The difficulty of breaking through denial is in direct proportion to the significance of the truth that is buried. To see how the car I wanted so badly had become a source of anxiety took some time, but it was relatively easy. To see that my marriage is hopelessly dysfunctional—or that I’m an alcoholic, or that I hate a job I can’t afford to quit—is considerably more difficult, for it may demand that I reappraise my entire life from the ground up. But even that is a relatively simple task compared to what we’re dealing with at this third, and most subtle level of dis-ease. To see how I am, by my very constitution as a self-conscious individual, condemned to suffer places an inconceivable burden on the psyche. No wonder Buddhism teaches that this most subtle form of dis-ease is perceived only at a very advanced stage of the spiritual life when attachment to the self has already become so attenuated that one no longer resists such an insight.

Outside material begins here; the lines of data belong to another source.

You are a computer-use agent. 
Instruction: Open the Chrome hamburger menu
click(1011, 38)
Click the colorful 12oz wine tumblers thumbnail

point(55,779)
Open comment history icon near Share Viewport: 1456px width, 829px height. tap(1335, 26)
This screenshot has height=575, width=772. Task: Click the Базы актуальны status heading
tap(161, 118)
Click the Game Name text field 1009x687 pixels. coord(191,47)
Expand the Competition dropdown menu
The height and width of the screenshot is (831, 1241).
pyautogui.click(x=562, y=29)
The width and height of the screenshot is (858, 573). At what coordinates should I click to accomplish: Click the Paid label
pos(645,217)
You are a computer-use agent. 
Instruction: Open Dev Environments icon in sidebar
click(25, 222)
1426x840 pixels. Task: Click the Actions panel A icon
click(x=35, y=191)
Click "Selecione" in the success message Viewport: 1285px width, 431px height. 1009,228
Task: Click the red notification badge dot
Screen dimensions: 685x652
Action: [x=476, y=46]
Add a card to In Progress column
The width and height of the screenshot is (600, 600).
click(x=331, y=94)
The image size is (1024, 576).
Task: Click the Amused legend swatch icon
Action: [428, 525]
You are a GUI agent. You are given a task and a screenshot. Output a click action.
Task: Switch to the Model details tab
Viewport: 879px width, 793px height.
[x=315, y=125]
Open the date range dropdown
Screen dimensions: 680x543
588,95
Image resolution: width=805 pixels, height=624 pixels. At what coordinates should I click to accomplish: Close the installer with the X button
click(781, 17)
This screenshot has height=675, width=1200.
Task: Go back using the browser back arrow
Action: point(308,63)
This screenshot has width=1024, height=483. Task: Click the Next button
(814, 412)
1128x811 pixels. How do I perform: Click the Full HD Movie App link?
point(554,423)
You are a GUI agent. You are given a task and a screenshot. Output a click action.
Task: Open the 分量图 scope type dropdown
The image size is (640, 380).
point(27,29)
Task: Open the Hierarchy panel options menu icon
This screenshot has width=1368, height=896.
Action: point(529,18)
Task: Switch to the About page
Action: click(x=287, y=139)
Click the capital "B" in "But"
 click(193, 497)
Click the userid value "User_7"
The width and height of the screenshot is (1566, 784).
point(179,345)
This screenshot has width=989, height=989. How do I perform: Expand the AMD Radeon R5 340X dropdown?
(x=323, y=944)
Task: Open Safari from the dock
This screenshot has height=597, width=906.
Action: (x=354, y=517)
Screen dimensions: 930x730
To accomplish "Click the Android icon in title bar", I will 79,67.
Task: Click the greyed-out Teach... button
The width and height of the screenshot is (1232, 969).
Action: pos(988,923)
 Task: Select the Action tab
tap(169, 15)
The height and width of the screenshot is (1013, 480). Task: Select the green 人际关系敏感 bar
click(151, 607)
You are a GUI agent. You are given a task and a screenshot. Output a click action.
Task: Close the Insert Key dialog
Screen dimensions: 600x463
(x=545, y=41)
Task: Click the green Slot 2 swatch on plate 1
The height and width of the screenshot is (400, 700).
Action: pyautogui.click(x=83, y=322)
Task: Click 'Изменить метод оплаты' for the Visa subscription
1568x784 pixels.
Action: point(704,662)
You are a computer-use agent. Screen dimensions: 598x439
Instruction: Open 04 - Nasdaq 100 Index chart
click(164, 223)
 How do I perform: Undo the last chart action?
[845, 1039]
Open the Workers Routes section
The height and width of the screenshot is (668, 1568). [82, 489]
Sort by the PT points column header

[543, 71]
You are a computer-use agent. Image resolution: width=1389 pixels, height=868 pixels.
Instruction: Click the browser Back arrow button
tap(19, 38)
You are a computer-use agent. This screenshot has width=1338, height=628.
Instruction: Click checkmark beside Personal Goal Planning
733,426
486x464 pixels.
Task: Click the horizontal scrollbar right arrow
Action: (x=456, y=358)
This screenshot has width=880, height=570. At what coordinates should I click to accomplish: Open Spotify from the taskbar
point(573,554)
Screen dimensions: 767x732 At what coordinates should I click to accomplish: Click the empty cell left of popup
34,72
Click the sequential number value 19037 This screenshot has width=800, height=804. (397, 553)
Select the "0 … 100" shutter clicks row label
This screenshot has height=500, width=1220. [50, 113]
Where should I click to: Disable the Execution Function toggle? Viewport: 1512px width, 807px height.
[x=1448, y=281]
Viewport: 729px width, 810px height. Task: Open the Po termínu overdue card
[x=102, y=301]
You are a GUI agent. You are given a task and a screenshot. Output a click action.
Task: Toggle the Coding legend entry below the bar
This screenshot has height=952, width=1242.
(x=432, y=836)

The characteristic response of denial, when confronted with the truth, is anger. This can’t be what Buddhism teaches. It is simply too bitter a pill to swallow.
Denial always comes at a price, however, and the cost of not facing up to the truth of our dis-ease is high. The more I wriggle and squirm, scheme and strategize to get what I want, the more hopelessly dis-eased I become. But when the nature of my illness—the quiet desperation of the isolated, individual self, striving to be happy—is unearthed, brought into the light of awareness and clearly seen for what it is, then this very seeing becomes the cure. This is where the spiritual path began for Prince Gautama, which is no doubt why, as the Buddha, he made the pointing out of dis-ease the subject of his first noble truth.
What is seen is unending turmoil. What is not seen is the seeing itself, a limitless, empty space, always and everywhere at rest.